Extract →
┌────────
Wig Out Festival
The Stems
+ Even + The Cants + The Stoneage Hearts + Dollsquad

Corner Hotel, Richmond
Friday 12 November, 2004


I was looking forward to this gig with eager anticipation. The line-up was stellar, promising more fuzz action in four hours than you'd get if you distilled every lost drop of garage decency from the all the summer rock festivals. For reasons that are largely irrelevant to anyone reading this review (but for any parents out there - suffice to say it involved temper tantrums and projectile vomiting), I was in serious, serious need of some thumping great noise in my ears tonight.

I'd spent the previous few days thrashing the Stoneage Hearts' new CD on my stereo, and the prospect of seeing any of those songs performed live was enough to send shivers down my spine. And ever since I saw the last half of the Cants' support for the Dirtbombs' gig earlier this year, I'd been hanging to see a full set (and The Barman is correct in noting their very positive press south of the Murray River, including from people who generally have opinions worth valuing). I missed the last Stems' reunion shows last year due to a combination of financial and
logistical issues, and I was determined not to make the same mistake again.

With such excitement, things were looking very, very good. But life is cruel. The Melbourne spring weather is a volatile creature, and tonight the heavens opened up and dumped bucketloads of rain across the city. This not only meant I got sopping wet on the three-minute walk to the local tram stop, but also meant that Yarra Trams decided in its infinite wisdom to completely wipe a scheduled tram service from its books. So I spent 45 minutes swearing and muttering (like some deranged 1960s acid casualty wandering the streets of Hamburg waiting for a Beatles reunion show) before finally a tram arrived. You try to do the right thing and utilise public transport, and this is how you’re rewarded.
└────────
Data →
┌────────
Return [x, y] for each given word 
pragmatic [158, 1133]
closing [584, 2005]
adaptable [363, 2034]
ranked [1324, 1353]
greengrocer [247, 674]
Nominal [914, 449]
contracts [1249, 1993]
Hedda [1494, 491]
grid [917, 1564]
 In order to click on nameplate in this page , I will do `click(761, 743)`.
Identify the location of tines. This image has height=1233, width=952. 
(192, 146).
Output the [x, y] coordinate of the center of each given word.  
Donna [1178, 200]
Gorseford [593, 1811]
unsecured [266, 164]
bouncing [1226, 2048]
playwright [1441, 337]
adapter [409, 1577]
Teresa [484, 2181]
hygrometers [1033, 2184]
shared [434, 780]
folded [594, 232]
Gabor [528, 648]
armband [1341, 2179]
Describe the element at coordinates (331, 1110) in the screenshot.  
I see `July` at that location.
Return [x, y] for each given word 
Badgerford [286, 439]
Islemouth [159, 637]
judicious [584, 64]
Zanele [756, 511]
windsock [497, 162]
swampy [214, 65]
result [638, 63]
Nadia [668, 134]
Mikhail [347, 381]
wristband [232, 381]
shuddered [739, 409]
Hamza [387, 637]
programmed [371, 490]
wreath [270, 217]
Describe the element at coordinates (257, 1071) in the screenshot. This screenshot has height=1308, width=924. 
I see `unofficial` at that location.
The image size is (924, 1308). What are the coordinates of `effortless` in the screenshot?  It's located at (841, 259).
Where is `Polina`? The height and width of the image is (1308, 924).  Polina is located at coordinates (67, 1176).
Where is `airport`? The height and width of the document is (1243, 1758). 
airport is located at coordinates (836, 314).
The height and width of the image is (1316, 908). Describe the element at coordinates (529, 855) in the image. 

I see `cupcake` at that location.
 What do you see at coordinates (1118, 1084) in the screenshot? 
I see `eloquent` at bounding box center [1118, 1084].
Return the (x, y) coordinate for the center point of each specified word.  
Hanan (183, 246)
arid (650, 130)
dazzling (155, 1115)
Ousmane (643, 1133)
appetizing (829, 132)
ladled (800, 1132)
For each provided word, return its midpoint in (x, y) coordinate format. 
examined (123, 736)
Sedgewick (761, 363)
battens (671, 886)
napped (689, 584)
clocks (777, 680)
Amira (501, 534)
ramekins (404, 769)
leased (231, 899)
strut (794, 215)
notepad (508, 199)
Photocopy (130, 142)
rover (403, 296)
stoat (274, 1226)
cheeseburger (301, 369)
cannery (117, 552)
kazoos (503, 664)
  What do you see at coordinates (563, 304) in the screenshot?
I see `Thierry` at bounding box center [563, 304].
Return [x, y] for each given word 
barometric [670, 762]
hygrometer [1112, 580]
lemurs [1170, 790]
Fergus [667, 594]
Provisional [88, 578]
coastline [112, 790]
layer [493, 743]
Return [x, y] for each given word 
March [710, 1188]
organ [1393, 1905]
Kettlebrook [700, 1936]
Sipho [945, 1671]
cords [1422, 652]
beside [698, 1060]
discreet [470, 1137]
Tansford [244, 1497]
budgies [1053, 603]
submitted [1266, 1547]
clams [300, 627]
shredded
└────────
Work instructions →
1 – Lay out the rows from the line with "dazzling (155, 1115)" to the line with "center [563, 304]." as a numbered list, omitting blank lines.
2 – Carry on the concert review from the point where it ends.

Results of the tasks →
1 –
1. dazzling (155, 1115)
2. Ousmane (643, 1133)
3. appetizing (829, 132)
4. ladled (800, 1132)
5. For each provided word, return its midpoint in (x, y) coordinate format. 
6. examined (123, 736)
7. Sedgewick (761, 363)
8. battens (671, 886)
9. napped (689, 584)
10. clocks (777, 680)
11. Amira (501, 534)
12. ramekins (404, 769)
13. leased (231, 899)
14. strut (794, 215)
15. notepad (508, 199)
16. Photocopy (130, 142)
17. rover (403, 296)
18. stoat (274, 1226)
19. cheeseburger (301, 369)
20. cannery (117, 552)
21. kazoos (503, 664)
22.   What do you see at coordinates (563, 304) in the screenshot?
23. I see `Thierry` at bounding box center [563, 304].

2 –
By the time I got to the Corner Hotel it was 10.15, and Dollsquad had finished (damn), the Cants had played (bugger) and The Stoneage Hearts were concluding what was by all reports a powerful near-debut show (fuck, fuck, fuck). At this moment I felt sure I was condemned to go to garage hell (where the soundtrack is Pat Boone and Michael Bolton trading Sonics' covers), so I sought out Mickster Stoneage and offered not only my profuse apologies, but also to sweep the floors of the Off The Hip store as some small pissweak compensation. In the end we settled on the purchase of some merchandise and a year probation

Somewhere else I have written my very positive impressions of the "Guilty as Sin" album, and I reckon it must be physically impossible for any live set containing any songs off that album to be anything other than superb, and a fitting tribute to the world of fuzz boxes, wah wah pedals and garage pop sensibilities. So I'm prepared to go on record and say The Stoneage Hearts rocked like nothing else on the night.

Even were next on the bill. My first taste of Even was at the Meredith festival in the late 1990s, when their cover of Fleetwood Mac's "Don't Stop" caused me to realise that beneath the gratuitous cocaine laced production lies the beating heart of a very good pop song.

But it’d be highly offensive to only associate Even with a Fleetwood Mac cover – their performance tonight indicated that their brand of pop, while not oozing the power commonly associated with the garage genre, is tight, and dare I invoke a weak pun, very even. Ash Naylor’s rock god moves have evolved nicely following his appearance in Kim Salmon’s concept rock extravaganza. And was that a riff modelled on the Rolling Stones’ "Bitch" that I heard late in the set?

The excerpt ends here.